◆ **Page text**:
□ □ □ □ □ □ □
Z. Dvořák 1,2,3; R. Pink 1,4; P. Michl 1,4; P. Heinz 1,4; P. Tvrdý 1,4
Department of Oral and Maxillofacial Surgery University Hospital in Olomouc, Czech Republic
1; Department of Plastic and Aesthetic Surgery St. Anne University Hospital Brno, Czech Republic
2; Medical Faculty Masaryk University in Brno, Czech Republic
3; Medical Faculty Palacky University in Olomouc, Czech Republic
ACTA CHIRURGIAE PLASTICAE, 57, 3-4, 2015, pp. 48-50
Selected abstracts from the 36th national congress of the czech society plastic surgery with international participation
Reconstruction in the head and neck includes a range of reconstruction techniques, from local flaps to free flaps. One of the stages of the reconstructive ladder are regional or pedicled flaps. The choice of flap for reconstruction is based on the size and type of the tumor, expected curability considering general condition of the patient, concurrent diseases and overall life style of the patient. Submental and submandibular flap represent relatively new locoregional flaps used for reconstruction of head and neck defects. Submental flap was first reported by Martin in 19931, supraclavicular fasciocutaneous flap by Lamberty and Cormack in 1979, but „reinvented“ by the work of Pallua in 19972, who used it to solve post-burn mentosternal contractures. The goal of this presentation was to present a small group of patients in whom these flaps were used within reconstruction of postoncological head and neck defects and to analyze achieved results.
□ □ □ □ □ □ □
◆ **Exercise data**:
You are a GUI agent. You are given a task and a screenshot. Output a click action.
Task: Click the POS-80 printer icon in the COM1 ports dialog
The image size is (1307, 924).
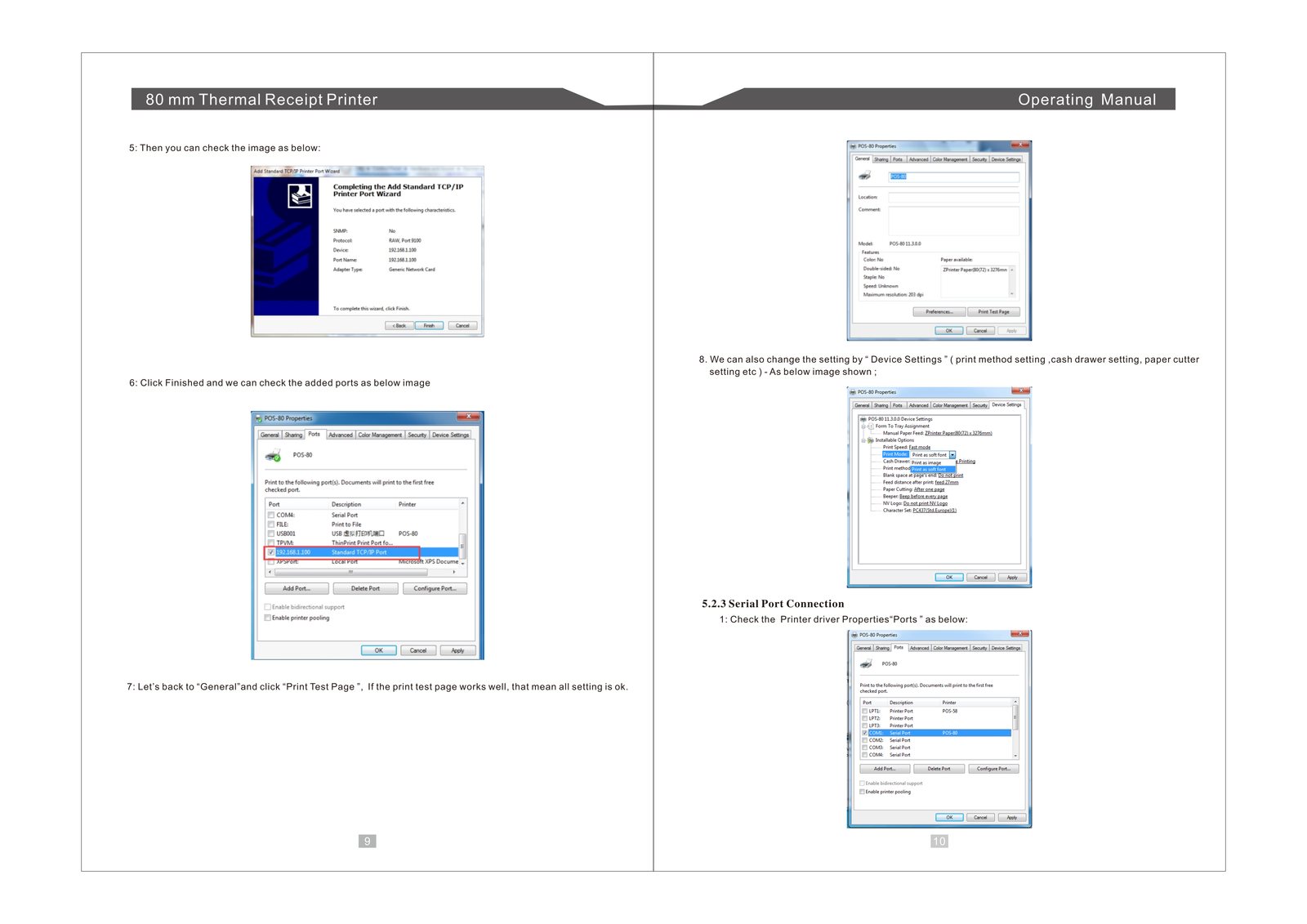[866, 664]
□ □ □ □ □ □ □
◆ **Tasks to carry out**:
a) State whether each statement below agrees with the abstract on head and neck flap reconstruction, answering yes or no and quoting the deciding words of the abstract.
(i) Regional or pedicled flaps are one of the stages of the reconstructive ladder.
(ii) Pallua used the supraclavicular flap to solve post-burn mentosternal contractures.
(iii) The supraclavicular fasciocutaneous flap was first reported by Pallua.
b) Answer these questions from the abstract on head and neck flap reconstruction.
(i) Which hospital is listed with the Department of Oral and Maxillofacial Surgery?
(ii) Which congress are the selected abstracts from?
(iii) Besides presenting a small group of patients, what did the presentation set out to analyze?
c) Pick up the abstract on head and neck flap reconstruction after its final sentence and continue it.
The lines above are separate material from the abstract on head and neck flap reconstruction.

◆ **Replies**:
a)
(i) Yes: "One of the stages of the reconstructive ladder are regional or pedicled flaps."
(ii) Yes: "who used it to solve post-burn mentosternal contractures"
(iii) No: "supraclavicular fasciocutaneous flap by Lamberty and Cormack in 1979"

b)
(i) University Hospital in Olomouc, Czech Republic.
(ii) The 36th national congress of the Czech Society of Plastic Surgery with international participation.
(iii) The achieved results.

c)
Retrospective study of 6 patients (4 men and 2 women) operated within the period from 1. 6. 2014 to 30. 7. 2015 at the Department of Oral and Maxillofacial Surgery in Olomouc. All patients were primarily treated for squamous cell carcinoma in orofacial area. In 3 patients was used immediate reconstruction with a submental flap; in 3 patients delayed reconstruction of the head and neck defects with a supraclavicular flap. In 2 of them was used a supraclavicular flap for secondary reconstruction of defects localized on the neck and in 1 patient was supraclavicular flap used for secondary reconstruction of a facial defect in full thickness after controlled resection.
Submental flap was used 3 times for reconstruction of a defect after resection of tongue squamous cell carcinoma and base of oral cavity (2 men, 1 woman). In all cases was observed complete survival of the flap and primary healing with minimal morbidity of donor site. Unfortunately, one patient experienced progression of squamous cell carcinoma from a metastatic lymph node localized in the submandibular area after 4 months. Supraclavicular flap was used 2 times in 2 male patients after radiotherapy for coverage of defects on the edge of the mandible and submandibular area, and 1 time in a female for reconstruction of the right cheek after full thickness resection. In one case occurred partial necrosis of the supraclavicular flap after infection caused by a combination of 4 highly virulent bacterial pathogens. Loss of a part of the flap was treated by a bilobed flap from pre- and retroauricular area. Other flaps survived completely and healed well.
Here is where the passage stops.